┌────────

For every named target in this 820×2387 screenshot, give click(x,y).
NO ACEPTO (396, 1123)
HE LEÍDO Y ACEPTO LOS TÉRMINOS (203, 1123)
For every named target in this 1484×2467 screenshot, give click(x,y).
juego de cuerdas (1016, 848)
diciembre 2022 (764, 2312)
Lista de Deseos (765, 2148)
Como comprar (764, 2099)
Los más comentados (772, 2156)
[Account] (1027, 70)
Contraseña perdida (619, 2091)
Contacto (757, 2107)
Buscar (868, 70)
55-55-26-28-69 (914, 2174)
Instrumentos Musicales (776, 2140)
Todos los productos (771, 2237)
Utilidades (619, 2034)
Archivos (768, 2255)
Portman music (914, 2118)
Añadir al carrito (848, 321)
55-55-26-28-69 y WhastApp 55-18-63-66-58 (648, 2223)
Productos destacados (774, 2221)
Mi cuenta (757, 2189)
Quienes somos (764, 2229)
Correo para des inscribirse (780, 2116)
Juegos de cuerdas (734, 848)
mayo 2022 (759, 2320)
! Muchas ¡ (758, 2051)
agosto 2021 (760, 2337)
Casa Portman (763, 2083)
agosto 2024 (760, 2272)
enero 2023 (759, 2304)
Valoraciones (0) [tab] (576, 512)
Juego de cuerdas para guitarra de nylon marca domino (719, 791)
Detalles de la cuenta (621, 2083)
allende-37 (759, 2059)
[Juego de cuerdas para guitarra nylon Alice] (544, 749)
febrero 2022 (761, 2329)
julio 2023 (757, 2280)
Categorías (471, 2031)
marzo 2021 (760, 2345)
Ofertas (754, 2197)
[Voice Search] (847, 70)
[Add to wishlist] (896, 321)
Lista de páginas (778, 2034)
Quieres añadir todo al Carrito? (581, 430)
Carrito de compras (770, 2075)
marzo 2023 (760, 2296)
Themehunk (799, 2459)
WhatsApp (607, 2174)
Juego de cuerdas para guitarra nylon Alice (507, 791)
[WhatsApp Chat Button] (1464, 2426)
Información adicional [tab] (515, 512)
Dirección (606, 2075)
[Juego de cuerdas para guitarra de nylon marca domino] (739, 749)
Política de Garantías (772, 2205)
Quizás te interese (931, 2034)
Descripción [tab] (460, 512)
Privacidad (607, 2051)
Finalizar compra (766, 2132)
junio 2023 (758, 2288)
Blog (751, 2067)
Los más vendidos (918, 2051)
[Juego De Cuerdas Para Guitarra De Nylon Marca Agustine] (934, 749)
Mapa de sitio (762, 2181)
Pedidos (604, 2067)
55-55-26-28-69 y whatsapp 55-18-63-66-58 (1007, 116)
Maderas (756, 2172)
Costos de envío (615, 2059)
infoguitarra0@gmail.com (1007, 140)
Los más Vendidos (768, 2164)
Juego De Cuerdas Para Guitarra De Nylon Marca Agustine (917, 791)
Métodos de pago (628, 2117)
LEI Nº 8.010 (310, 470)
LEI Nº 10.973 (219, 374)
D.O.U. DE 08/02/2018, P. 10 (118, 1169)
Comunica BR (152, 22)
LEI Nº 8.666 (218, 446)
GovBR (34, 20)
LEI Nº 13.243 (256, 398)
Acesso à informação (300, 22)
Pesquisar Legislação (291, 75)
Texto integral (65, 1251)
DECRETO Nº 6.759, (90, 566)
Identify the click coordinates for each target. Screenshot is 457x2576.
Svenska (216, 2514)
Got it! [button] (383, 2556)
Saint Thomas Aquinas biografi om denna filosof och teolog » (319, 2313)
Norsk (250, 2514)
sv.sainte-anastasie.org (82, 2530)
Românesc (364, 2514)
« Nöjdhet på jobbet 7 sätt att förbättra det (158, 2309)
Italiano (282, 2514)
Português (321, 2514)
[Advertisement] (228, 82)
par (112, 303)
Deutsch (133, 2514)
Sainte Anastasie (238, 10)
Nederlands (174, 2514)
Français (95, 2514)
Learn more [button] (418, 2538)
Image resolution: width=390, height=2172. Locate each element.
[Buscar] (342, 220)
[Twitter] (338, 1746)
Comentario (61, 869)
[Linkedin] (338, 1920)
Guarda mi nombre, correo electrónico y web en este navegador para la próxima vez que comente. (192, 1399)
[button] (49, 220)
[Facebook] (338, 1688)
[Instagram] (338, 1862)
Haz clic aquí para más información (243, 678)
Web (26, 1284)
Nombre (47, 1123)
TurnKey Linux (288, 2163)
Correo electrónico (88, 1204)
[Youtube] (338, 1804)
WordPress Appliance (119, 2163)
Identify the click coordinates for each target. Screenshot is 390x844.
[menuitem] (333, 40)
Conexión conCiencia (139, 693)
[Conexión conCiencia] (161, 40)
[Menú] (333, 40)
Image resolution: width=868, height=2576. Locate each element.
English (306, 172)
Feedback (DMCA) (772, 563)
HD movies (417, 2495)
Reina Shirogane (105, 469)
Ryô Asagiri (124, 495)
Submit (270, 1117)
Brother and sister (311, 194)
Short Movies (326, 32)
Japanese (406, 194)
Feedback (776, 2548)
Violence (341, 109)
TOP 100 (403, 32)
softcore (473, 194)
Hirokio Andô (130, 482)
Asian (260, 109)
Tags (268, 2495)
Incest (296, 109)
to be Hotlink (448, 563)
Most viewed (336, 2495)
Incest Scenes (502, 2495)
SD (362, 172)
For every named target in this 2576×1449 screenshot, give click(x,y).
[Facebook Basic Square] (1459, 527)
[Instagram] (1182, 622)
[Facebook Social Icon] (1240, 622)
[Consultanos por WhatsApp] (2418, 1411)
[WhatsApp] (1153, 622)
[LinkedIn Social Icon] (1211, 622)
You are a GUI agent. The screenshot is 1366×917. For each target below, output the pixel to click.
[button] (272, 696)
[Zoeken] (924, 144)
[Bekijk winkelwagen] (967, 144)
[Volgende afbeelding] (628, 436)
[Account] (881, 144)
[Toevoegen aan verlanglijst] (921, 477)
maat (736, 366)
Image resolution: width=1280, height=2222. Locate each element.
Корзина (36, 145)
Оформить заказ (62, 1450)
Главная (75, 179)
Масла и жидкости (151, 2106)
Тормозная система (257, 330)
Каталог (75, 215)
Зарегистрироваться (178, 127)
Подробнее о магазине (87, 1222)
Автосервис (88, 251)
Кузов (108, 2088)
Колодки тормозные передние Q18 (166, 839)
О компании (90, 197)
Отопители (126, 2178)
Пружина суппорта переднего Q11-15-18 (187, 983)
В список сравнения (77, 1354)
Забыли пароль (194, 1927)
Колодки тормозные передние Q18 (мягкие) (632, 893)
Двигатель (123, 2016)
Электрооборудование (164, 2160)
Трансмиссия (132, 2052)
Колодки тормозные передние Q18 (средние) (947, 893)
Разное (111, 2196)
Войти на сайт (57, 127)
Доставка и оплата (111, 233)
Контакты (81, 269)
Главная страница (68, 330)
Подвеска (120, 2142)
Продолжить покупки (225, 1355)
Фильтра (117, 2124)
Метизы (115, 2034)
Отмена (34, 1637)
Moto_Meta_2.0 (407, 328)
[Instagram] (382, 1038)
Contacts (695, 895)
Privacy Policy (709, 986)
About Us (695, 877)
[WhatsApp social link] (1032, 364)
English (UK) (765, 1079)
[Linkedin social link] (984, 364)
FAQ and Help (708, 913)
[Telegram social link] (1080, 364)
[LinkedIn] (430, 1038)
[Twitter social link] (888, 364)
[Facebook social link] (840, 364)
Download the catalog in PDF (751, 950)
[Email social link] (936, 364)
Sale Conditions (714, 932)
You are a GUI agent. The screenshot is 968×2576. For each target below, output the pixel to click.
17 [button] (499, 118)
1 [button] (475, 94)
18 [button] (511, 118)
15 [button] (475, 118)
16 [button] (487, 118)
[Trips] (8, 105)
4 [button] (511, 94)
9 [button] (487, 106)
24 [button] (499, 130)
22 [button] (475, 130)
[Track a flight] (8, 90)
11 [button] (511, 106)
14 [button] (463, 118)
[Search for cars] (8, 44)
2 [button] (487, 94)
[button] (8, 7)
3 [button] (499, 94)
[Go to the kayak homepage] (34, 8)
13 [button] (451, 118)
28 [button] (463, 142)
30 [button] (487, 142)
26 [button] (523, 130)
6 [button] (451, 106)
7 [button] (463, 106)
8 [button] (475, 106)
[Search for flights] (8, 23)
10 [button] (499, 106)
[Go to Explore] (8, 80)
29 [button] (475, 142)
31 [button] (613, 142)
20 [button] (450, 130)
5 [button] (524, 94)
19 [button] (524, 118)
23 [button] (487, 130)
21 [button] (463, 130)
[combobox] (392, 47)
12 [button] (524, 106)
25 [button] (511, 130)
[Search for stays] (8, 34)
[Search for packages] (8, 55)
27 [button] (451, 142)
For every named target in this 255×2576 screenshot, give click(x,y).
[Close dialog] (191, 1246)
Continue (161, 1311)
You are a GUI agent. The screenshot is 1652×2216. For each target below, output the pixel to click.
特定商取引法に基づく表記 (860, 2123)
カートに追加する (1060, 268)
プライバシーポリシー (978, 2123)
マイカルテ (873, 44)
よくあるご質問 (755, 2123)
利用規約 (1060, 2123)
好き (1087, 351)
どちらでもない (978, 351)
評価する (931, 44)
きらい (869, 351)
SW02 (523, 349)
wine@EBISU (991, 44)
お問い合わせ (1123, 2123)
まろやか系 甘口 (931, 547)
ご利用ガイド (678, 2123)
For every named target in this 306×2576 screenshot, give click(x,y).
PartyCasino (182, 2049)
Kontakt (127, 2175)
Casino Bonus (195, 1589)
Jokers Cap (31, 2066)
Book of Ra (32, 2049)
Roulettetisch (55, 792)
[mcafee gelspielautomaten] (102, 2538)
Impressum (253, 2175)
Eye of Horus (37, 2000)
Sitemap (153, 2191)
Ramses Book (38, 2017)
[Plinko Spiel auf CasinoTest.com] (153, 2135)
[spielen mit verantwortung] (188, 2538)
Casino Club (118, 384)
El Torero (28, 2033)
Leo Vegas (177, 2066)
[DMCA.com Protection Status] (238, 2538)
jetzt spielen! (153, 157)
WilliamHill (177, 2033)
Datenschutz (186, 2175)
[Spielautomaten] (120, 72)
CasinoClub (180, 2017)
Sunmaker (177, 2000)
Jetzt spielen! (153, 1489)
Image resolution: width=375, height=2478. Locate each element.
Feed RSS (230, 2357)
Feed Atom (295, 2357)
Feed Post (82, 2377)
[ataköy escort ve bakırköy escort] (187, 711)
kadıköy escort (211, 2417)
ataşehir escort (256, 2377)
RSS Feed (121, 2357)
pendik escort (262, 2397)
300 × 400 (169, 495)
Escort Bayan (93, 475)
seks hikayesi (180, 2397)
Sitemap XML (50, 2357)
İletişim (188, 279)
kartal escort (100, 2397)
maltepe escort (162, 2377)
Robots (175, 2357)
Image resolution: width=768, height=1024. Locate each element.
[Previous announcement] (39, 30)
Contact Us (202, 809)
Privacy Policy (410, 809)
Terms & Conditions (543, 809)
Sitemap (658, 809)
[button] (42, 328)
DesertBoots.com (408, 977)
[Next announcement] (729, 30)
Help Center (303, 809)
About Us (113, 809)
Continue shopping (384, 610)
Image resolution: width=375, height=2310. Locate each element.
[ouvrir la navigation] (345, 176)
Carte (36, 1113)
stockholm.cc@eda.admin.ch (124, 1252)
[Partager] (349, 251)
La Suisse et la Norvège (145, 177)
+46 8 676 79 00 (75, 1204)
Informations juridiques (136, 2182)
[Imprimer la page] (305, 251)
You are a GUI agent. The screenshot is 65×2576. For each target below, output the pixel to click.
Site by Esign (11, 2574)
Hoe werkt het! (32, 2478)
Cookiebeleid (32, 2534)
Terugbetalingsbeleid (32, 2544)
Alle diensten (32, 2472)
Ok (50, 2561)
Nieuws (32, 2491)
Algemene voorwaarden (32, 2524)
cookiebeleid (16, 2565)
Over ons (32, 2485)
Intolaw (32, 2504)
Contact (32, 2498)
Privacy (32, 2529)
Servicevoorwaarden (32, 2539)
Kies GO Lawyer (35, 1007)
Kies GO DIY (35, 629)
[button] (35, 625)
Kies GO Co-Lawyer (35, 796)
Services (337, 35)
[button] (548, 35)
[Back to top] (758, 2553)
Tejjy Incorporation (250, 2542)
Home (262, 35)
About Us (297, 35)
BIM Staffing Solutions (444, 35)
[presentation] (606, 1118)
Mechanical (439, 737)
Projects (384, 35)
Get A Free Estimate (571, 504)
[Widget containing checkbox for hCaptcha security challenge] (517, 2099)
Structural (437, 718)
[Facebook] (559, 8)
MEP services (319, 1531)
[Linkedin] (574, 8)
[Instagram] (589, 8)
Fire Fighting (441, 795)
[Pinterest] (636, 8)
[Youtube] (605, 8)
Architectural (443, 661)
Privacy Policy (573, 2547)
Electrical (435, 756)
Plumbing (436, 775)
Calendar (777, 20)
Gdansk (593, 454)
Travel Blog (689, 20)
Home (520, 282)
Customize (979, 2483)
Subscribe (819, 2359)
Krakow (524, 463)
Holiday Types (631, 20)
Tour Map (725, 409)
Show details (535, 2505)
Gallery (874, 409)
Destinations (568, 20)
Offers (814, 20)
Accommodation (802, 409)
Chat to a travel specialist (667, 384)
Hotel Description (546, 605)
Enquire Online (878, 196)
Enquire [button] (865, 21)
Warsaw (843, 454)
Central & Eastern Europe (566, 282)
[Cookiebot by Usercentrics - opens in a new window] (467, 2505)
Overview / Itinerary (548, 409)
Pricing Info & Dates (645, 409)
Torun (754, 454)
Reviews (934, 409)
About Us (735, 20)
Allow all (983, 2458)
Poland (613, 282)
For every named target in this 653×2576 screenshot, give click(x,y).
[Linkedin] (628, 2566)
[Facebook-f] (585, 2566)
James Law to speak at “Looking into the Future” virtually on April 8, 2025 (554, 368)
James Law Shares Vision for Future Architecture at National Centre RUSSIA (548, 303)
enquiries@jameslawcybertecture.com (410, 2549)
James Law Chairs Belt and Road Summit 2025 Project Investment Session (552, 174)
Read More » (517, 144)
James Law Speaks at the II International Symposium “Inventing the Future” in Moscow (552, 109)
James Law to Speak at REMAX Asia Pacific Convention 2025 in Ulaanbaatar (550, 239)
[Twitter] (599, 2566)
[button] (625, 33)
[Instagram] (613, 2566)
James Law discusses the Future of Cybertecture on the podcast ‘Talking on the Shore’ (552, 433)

└────────

Please report every line in the entries above that holds the string "each".

**Reply to the exercise**.
Identify the click coordinates for each target. Screenshot is 457x2576.
Image resolution: width=390, height=2172. Locate each element.
Identify the click coordinates for each target. Screenshot is 390x844.
Image resolution: width=868, height=2576. Locate each element.
You are a GUI agent. The screenshot is 1366×917. For each target below, output the pixel to click.
Image resolution: width=1280, height=2222. Locate each element.
You are a GUI agent. The screenshot is 968×2576. For each target below, output the pixel to click.
You are a GUI agent. The screenshot is 1652×2216. For each target below, output the pixel to click.
Image resolution: width=375, height=2478. Locate each element.
Image resolution: width=768, height=1024. Locate each element.
Image resolution: width=375, height=2310. Locate each element.
You are a GUI agent. The screenshot is 65×2576. For each target below, output the pixel to click.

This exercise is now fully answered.